One year later, Kamal Ansari, accused number 1, appealed to the trial court to direct the ATS to submit the CDRs of his mobile phone collected by the agency during the investigation as he was certain that the records would support the “defence of alibi”. Again, the SPP scoffed at this appeal, urging the court to turn it down once again. The court agreed with the SPP that prosecution was duty-bound to supply only those documents on which it had relied.

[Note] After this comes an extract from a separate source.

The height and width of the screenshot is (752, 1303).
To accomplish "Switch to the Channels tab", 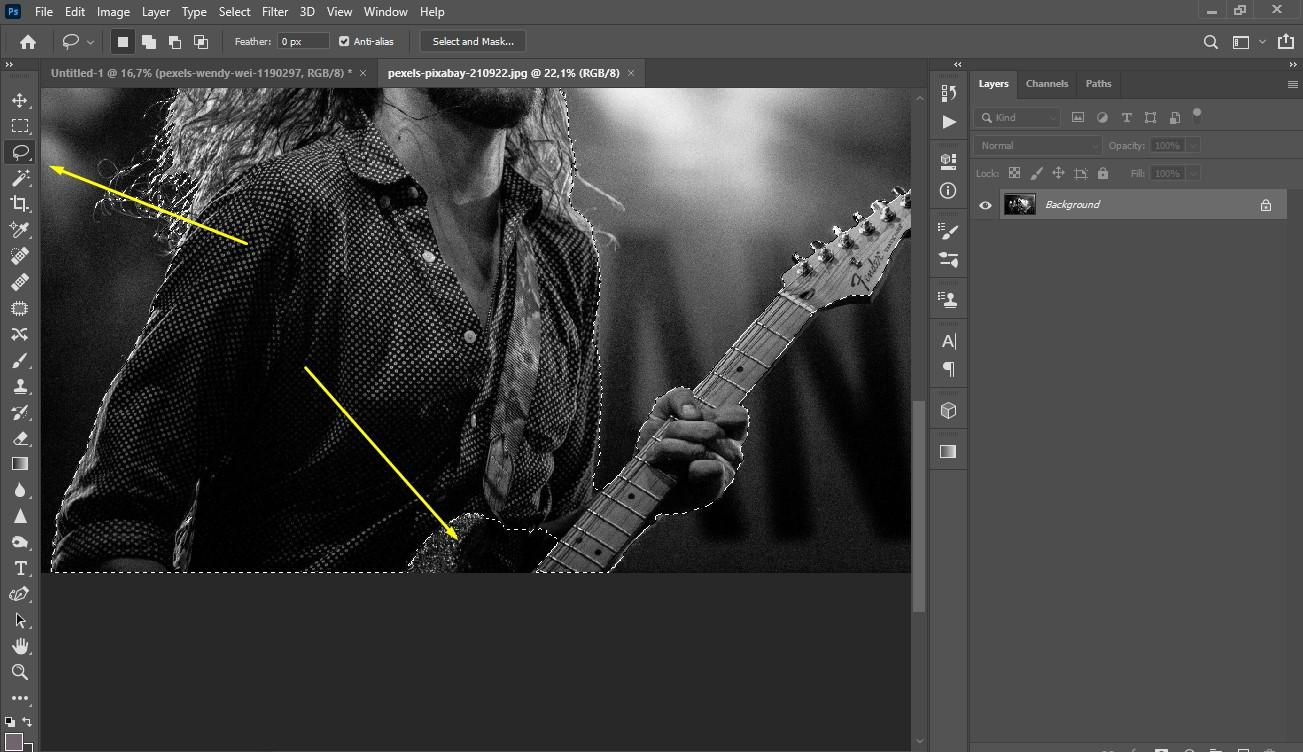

It was the high court that finally said that whether those documents were relied upon by the prosecution or not “was an irrelevant consideration” if the accused felt that it could help “prove their innocence or facilitate their defence”. In fact, it asked why the prosecution consistently stonewalled all appeals for the production of the records: “Was the prosecution conceding that these documents would establish what the appellants claimed they would? If not, what was the objection to produce the same and disprove the claim of appellants that the same would establish their innocence? Was the prosecution suggesting, by objecting to the production thereof, that if anything in favour of the accused had been found as a result of investigation, they were entitled to hide it and would not show it even to the court?”
Faced with a court that refused to buy the shallowness of the plea that the prosecution would not produce what was not relied upon, the ATS lobbed a new grenade: it simply did not have the records. The telecom companies, also, first tried wriggling out by feigning lack of records, and then demanded Rs 34 lakh to ferret them out. Much after, earlier this month, they have begun to furnish the CDRs free of cost.
This is six years after the police claimed that these call records held the key to unravelling the conspiracy, and three years after the accused demanded these be placed on record so that they could prove their innocence.
Such is the ‘sacred space’ of the machinery of our criminal justice system: investigators who torture, doctors who comply, pseudo-scientists with dubious truth serums, judges who ignore transparent signs of torture, and a media which carries the burden of national security on its frail shoulders.